NLGN2-related syndrome happens when there are changes in the NLGN2 gene. These changes can keep the gene from working as it should.
Key Role
The NLGN2 gene plays an important role in the development of connections in the brain.
Symptoms
Because the NLGN2 gene is important for brain activity, many people who have NLGN2-related syndrome have:
- Autism
- Lower than average muscle tone
- Developmental delay
- Intellectual disability
- Obsessive-compulsive disorder
- Anxiety
- Aggression
- Seizures
- Obesity
- Schizophrenia
What causes NLGN2-related syndrome?
NLGN2-related syndrome is a genetic condition, which means that it is caused by variants in genes. Our genes contain the instructions, or code, that tell our cells how to grow, develop, and work. Genes are arranged in structures in our cells called chromosomes. Chromosomes and genes usually come in pairs, with one copy from the mother, from the egg, and one copy from the father, from the sperm.
We each have 23 pairs of chromosomes. One pair, called the X and Y chromosomes, differs between biological males and biological females. Biological females have two copies of the X chromosome and all its genes, one inherited from their mother and one inherited from their father. Biological males have one copy of the X chromosome and all its genes,inherited from their mother, and one copy of the Y chromosome and its genes, inherited from their father.
In most cases, parents pass on exact copies of the gene to their child.
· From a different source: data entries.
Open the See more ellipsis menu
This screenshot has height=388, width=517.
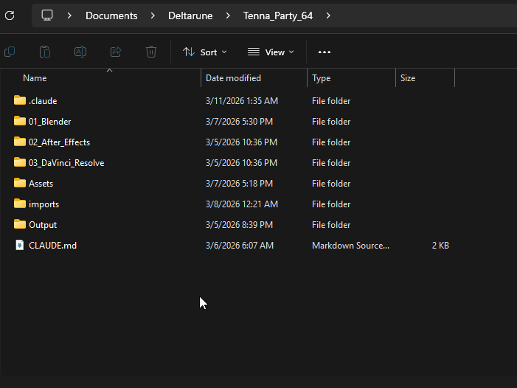[325, 52]
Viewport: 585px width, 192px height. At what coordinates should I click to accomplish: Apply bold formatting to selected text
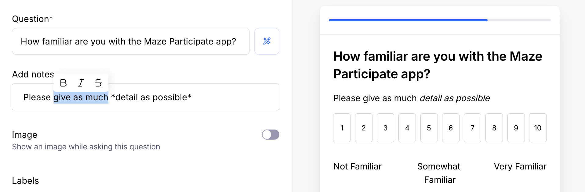pos(63,83)
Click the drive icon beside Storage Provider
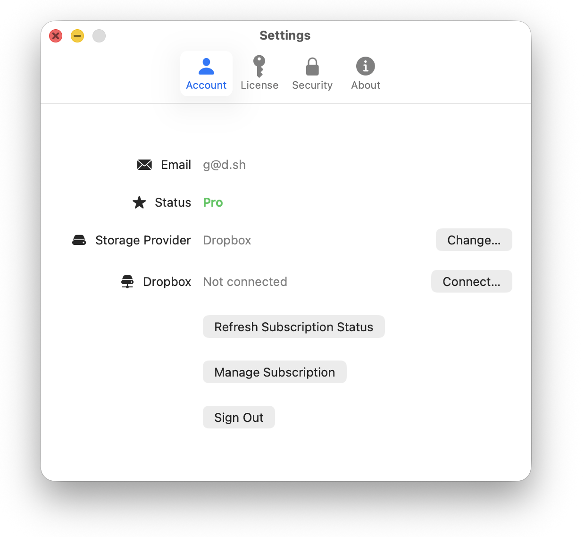This screenshot has width=585, height=537. click(x=79, y=240)
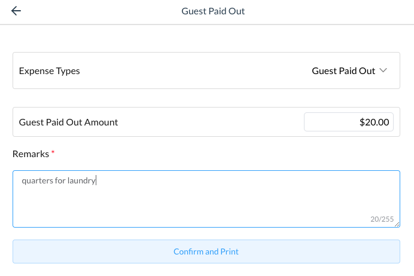The image size is (414, 276).
Task: Click the Remarks field label
Action: 31,154
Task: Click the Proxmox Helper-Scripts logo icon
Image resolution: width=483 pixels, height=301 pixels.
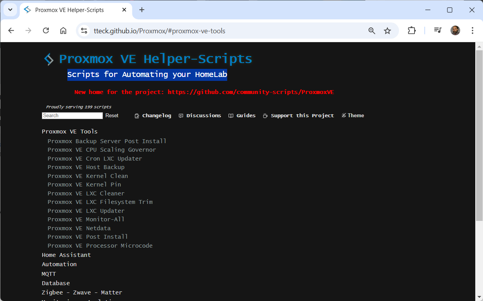Action: pyautogui.click(x=49, y=59)
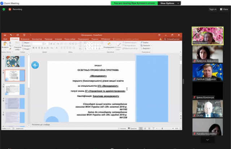Screen dimensions: 231x149
Task: Click the Zoom Meeting shield security icon
Action: pyautogui.click(x=4, y=9)
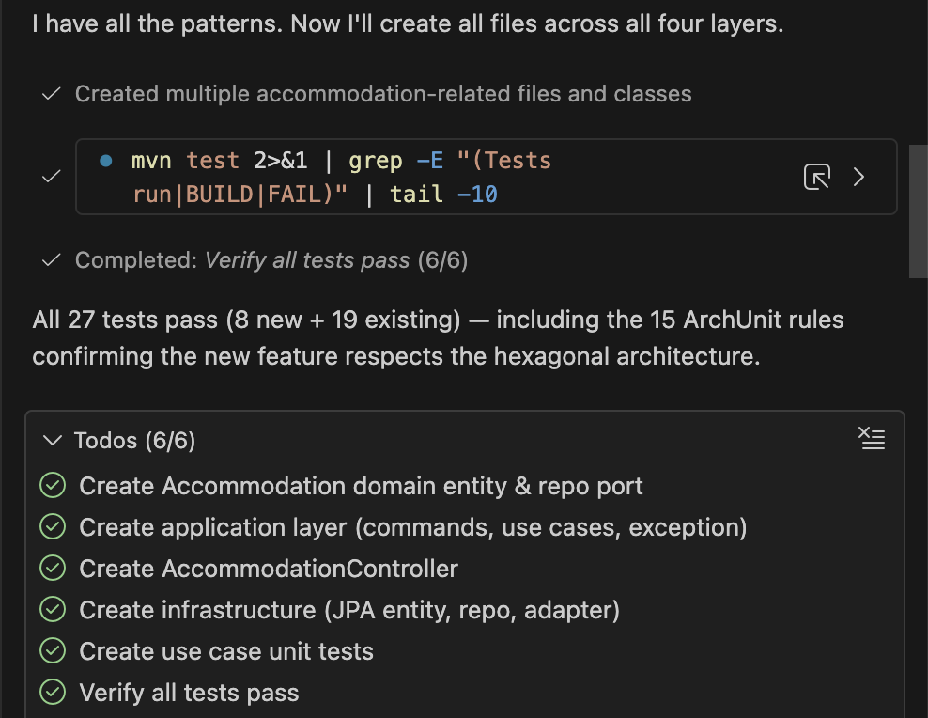Open 'Created multiple accommodation-related files and classes' entry
Viewport: 928px width, 718px height.
pyautogui.click(x=383, y=94)
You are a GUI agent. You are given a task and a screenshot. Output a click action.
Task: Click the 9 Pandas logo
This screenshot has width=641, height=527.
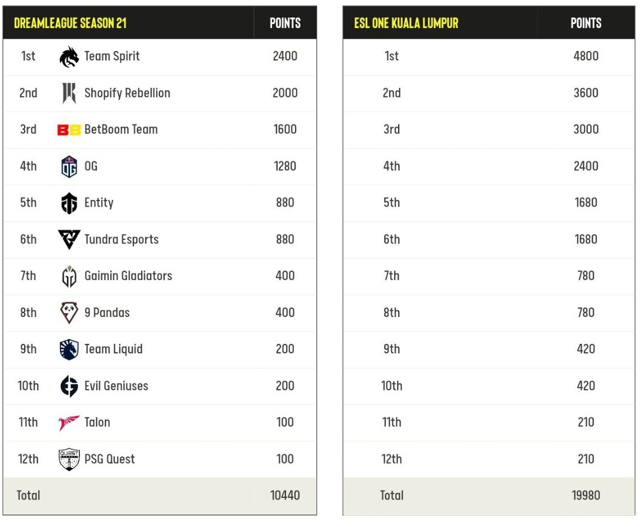pos(69,313)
But the process of making the sperm and egg is not perfect. A variant in the genetic code can lead to physical issues, developmental issues, or both.
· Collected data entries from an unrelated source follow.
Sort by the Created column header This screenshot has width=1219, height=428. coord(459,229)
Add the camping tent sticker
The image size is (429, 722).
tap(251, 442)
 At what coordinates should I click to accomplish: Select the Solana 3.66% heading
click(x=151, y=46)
The NLGN2 gene is located on the X chromosome, so variants in this gene can affect biological males and biological females in different ways. Biological males who have variants in this gene will likely have NLGN2-related syndrome.
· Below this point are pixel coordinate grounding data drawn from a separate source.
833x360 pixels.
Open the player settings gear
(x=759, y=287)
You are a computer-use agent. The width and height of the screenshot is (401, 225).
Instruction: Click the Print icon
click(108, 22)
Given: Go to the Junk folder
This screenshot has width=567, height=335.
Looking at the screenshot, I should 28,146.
Biological females who have variants in this gene may or may not have symptoms of NLGN2-related syndrome. Biological females who have one working copy of the gene and one non-working copy are considered to be ‘carriers’. Even if a biological female does not have signs or symptoms of the syndrome, they can pass it along to their children.
X-linked recessive conditions
Research shows that NLGN2-related syndrome is often the result of an inherited variant in NLGN2. This means that NLGN2-related syndrome happens because the genetic variant was passed down from a biological female parent. Biological females that carry the NLGN2 variant usually do not have symptoms, but sometimes they might.
Sometimes it results from a spontaneous variant in the NLGN2 gene in the sperm or egg during development. When a brand new genetic variant happens in the genetic code is called a ‘de novo’ genetic variant. The child can be the first in the family to have the gene variant.
X-Linked Recessive Genetic Syndrome
Why does my child have a change in the NLGN2 gene?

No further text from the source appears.